Multi-family is cool. Owning a single-family home is not.
That’s a bit of a generalization. But it does seem to be a trend, especially among younger consumers. They are more frequently choosing to rent today. They’re putting off buying a home.
It’s trend that doesn’t bode well for the single-family housing industry. It’s a good one, though, for multi-family developers and the companies that provide these builders financing.
For the August issue of Midwest Real Estate News I spoke with several multi-family lending specialists about the changes hitting the multi-family and single-family housing markets.
Gregory Warsek, senior vice president and regional manager in the Chicago office of Associated Bank, was one of these pros. He had a lot of interesting things to say about the multi-family market:
The multi-family sector doesn’t seem to be slowing down. Are you surprised at its continuing strength?

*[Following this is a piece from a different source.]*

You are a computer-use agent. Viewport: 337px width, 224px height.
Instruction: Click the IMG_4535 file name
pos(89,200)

Gregory Warsek: It seems to be a perfect storm. It’s not just one thing in particular that is behind the strength of this sector. A lot of it is driven by the struggles of the housing market. The big buildup in homeownership across this country took people out of the apartment market and into homeownership. That depressed rents for a while. Then came the whole meltdown of the housing market. That has driven people back to apartments in droves for a lot of reasons.
When single-family is down, mutli-family has to go up, right?

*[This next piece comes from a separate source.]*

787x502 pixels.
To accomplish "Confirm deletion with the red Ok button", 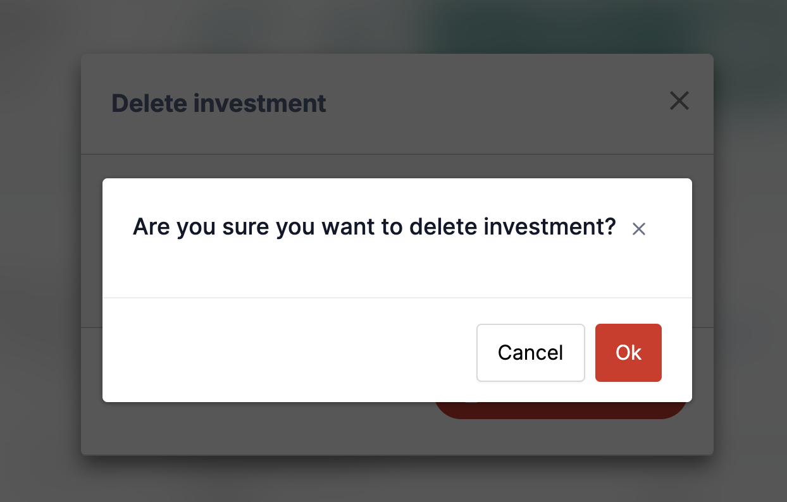I will pos(628,353).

Warsek: A lot of today’s renters used to own homes. They lost them to foreclosure, and now they are renters. There is also a new segment of renters who are not able to buy condos or single-family homes because of the tougher mortgage-lending requirements. Another group is choosing to rent for a longer period of time because they don’t view houses today as good investments. Then there are those who are choosing to rent because they are impressed by the amenities and lifestyles that some of the higher-end multi-family buildings offer them. Many of these buildings are filled with professionals in their mid-20s. These buildings on the weekend look like MTV spring break. The professionals living in them have no interest in buying in a quiet boring condo building.
The more upscale amenities are interesting. They certainly are attracting a new kind of renter.

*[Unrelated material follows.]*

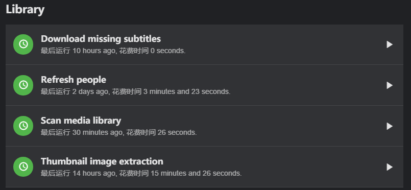Run Scan media library using its play arrow

point(390,126)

Warsek: Some multi-family developers have created this environment that you can’t get in a condo building. The whole notion of getting out of school, getting a job a then buying a condo as soon as you can just isn’t all that cool anymore. A lot of kids don’t want to buy today. They want to keep their flexibility.
How long do you see this trend lasting?
Warsek: I think it will be this way for the foreseeable future. Eventually interest rates will go up. It will then be even less attractive to own. The mortgage rates are never going to be this low again. What’s amazing to me is that people today are moving into brand-new rental buildings instead of buying even though this is the lowest rates have been. All my multi-family clients are telling me that they are raising their rents by 6 or 7 percent, or as high as 20 percent, and they are still not losing tenants. There are bidding wars right now to get nice units.
How interesting is this new multi-family market to you?
Warsek: I am fascinated that the 20-something crowd is going into newer buildings, that they are seeking this attractive, fun lifestyle. But then there are the Baby Boomers. These are the people who are selling their primary residences in Chicago and have a place to go to in the Sunbelt. They may or may not own this new place, though. Instead of downsizing into another house or condo, a lot are starting to rent in these luxury apartment buildings. They turn the key behind them and they don’t have to do anything. They basically get a condo lifestyle without the significant capital cost or their maintenance. They get the condo lifestyle without the headaches that go with it.
What are banks looking for when passing out financing to new apartment projects?
Warsek: A year ago, we were talking about 65 percent loan-to-value, strong sponsorship and pricing in the LIBOR-plus-300 range. The market has since become more active. More banks are getting back into the market. The terms are now starting to drift a bit. You can get the same deal today at LIBOR-plus-200 or so. You can have 75 percent or even 80 percent loan-to-value.